Cognitive-behavioral therapy has been shown to be very useful in treating agoraphobia. One method of treatment is called: systematic desensitization, which involves helping people gradually become more comfortable with the places or situations that produce anxiety. Treatment can also include anxiety management training - for example, teaching people techniques such as deep breathing to control their levels of anxiety. Another important aspect of treatment is called cognitive restructuring, which involves helping individuals identify their misjudgments and develop more realistic expectations of the likelihood of danger in situations or places.

    

Phobias

Diagnostic Criteria

  1. Marked and persistent fear that is excessive or unreasonable, cued by the presence or anticipation of a specific object or situation (e.g., flying, heights, animals, receiving an injection, seeing blood).


  2. Exposure to the phobic stimulus almost invariably provokes an immediate anxiety response, which may take the form of a situationally bound or situationally predisposed Panic Attack.
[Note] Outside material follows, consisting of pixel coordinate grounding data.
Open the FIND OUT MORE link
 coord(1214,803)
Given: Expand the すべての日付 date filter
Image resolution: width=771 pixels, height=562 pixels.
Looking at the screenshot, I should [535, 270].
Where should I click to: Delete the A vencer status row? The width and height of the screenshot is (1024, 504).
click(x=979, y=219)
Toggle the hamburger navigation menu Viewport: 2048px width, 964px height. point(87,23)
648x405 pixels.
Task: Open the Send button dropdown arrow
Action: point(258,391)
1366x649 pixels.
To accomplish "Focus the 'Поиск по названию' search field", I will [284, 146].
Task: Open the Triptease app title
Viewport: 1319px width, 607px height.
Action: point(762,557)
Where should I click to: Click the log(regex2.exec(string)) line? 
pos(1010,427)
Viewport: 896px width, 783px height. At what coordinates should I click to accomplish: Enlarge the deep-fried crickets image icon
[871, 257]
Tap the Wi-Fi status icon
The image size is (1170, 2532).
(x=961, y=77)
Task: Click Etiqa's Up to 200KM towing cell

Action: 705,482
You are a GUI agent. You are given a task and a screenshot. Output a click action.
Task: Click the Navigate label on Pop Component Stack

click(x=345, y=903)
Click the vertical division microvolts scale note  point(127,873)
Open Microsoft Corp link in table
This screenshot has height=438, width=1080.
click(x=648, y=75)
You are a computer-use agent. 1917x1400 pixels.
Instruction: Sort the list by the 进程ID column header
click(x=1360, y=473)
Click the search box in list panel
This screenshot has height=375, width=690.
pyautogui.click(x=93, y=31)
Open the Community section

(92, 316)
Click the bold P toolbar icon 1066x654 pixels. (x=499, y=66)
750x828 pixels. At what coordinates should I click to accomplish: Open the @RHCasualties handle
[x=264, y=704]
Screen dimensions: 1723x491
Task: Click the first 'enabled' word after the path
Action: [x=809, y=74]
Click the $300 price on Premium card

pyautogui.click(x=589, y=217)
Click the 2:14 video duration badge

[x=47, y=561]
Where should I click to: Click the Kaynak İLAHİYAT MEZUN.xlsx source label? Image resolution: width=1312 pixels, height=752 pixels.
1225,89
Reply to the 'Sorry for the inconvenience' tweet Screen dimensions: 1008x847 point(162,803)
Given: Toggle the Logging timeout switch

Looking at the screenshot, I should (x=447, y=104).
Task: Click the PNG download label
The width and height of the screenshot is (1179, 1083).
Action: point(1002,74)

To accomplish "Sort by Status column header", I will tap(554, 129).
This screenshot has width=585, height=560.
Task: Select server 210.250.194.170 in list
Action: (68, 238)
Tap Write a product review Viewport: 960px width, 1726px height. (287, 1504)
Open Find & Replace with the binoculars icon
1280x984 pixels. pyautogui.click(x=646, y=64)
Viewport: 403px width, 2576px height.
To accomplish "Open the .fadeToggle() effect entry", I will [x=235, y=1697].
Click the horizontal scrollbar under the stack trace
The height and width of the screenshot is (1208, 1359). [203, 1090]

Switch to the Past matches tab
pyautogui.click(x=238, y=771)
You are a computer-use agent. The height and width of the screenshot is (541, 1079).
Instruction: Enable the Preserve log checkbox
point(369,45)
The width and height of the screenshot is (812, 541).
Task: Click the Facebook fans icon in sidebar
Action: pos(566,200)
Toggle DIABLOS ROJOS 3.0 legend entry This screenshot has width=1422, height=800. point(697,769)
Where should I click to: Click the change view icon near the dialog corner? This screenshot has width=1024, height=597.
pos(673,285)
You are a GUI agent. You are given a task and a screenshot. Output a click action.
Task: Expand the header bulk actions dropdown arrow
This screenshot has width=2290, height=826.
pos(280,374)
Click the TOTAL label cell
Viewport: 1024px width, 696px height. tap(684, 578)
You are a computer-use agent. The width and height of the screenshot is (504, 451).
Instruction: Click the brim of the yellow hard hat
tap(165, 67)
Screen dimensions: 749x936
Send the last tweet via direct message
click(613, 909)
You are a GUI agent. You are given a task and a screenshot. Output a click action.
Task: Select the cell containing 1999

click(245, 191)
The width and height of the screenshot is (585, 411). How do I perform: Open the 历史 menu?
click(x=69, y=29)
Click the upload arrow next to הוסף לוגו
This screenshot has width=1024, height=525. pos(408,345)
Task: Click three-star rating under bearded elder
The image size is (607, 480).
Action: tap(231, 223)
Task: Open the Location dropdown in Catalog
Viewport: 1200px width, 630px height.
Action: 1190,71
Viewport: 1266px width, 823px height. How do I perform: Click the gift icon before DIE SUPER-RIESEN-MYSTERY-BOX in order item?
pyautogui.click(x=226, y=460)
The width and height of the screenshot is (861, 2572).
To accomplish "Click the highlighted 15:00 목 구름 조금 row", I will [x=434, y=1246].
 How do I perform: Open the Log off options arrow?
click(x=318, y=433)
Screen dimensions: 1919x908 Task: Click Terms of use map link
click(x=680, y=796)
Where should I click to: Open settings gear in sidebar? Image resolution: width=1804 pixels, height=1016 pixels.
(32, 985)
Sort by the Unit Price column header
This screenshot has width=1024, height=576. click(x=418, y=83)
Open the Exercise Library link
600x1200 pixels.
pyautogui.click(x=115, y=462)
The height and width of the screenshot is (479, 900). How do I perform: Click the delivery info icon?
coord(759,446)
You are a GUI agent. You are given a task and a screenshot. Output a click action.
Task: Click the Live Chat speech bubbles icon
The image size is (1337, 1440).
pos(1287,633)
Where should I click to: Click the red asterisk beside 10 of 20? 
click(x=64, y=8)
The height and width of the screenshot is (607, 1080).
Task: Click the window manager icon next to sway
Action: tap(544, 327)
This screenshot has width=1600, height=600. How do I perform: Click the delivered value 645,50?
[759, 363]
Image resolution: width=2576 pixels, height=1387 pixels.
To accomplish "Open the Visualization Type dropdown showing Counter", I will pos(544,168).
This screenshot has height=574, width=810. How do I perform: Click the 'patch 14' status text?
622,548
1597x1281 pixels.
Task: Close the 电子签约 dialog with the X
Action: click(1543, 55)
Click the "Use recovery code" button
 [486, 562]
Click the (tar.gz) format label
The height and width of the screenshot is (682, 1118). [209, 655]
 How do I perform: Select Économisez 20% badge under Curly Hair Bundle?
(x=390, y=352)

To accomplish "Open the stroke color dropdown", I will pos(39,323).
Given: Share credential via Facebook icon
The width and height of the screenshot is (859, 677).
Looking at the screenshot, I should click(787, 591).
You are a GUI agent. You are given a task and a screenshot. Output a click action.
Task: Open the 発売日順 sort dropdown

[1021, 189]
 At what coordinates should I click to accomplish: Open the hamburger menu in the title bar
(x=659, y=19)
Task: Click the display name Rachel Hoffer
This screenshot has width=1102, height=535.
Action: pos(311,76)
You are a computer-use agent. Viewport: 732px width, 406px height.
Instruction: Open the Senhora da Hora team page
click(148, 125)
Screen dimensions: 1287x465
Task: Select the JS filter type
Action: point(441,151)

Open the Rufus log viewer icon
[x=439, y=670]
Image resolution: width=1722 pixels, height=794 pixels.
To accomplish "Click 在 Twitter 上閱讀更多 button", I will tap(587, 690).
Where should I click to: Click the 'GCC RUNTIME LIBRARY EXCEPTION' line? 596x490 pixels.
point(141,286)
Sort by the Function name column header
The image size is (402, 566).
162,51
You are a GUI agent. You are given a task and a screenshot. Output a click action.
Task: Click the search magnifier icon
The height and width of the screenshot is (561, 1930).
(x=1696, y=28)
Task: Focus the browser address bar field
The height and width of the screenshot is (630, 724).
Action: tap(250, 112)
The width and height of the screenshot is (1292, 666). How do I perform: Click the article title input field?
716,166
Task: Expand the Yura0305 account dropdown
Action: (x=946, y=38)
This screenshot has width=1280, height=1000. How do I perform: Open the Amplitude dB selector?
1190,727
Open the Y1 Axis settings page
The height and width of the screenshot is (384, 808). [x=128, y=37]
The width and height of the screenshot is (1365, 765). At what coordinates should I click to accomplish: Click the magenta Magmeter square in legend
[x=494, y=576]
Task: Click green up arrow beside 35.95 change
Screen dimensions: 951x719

Note: In children, the anxiety may be expressed by crying, tantrums, freezing, or clinging.


  3. The person recognizes that the fear is excessive or unreasonable. Note: In children, this feature may be absent.


  4. The phobic situation(s) is avoided or else is endured with intense anxiety or distress.


  5. The avoidance, anxious anticipation, or distress in the feared situation(s) interferes significantly with the person's normal routine, occupational (or academic) functioning, or social activities or relationships, or there is marked distress about having the phobia.


  6. In individuals under age 18 years, the duration is at least 6 months.


  7. The anxiety, Panic Attacks, or phobic avoidance associated with the specific object or situation are not better accounted for by another mental disorder, such as Obsessive-Compulsive Disorder (e.g., fear of dirt in someone with an obsession about contamination), Posttraumatic Stress Disorder (e.g., avoidance of stimuli associated with a severe stressor), Separation Anxiety Disorder (e.g., avoidance of school), Social Phobia (e.g., avoidance of social situations because of fear of embarrassment), Panic Disorder With Agoraphobia, or Agoraphobia Without History of Panic Disorder.

Specific Type:

How Common are Phobias?

Approximately 12.5 percent of Americans have, or have expereinced a phobia. Phobias can be acquired by conditioning, modeling, or traumatic experience.

What Treatments Are Available for Phobias?

The treatment will depend on the specific phobia, the level of distress produced, and the method of acquisition.

The techniques of Cognitive-behavioral therapy are often applied to treat a phobia. If the level of distress is significant, medications can be used on a short term basis to reduce the distress level (e.g., the use of a benzodiazipene prior to flying).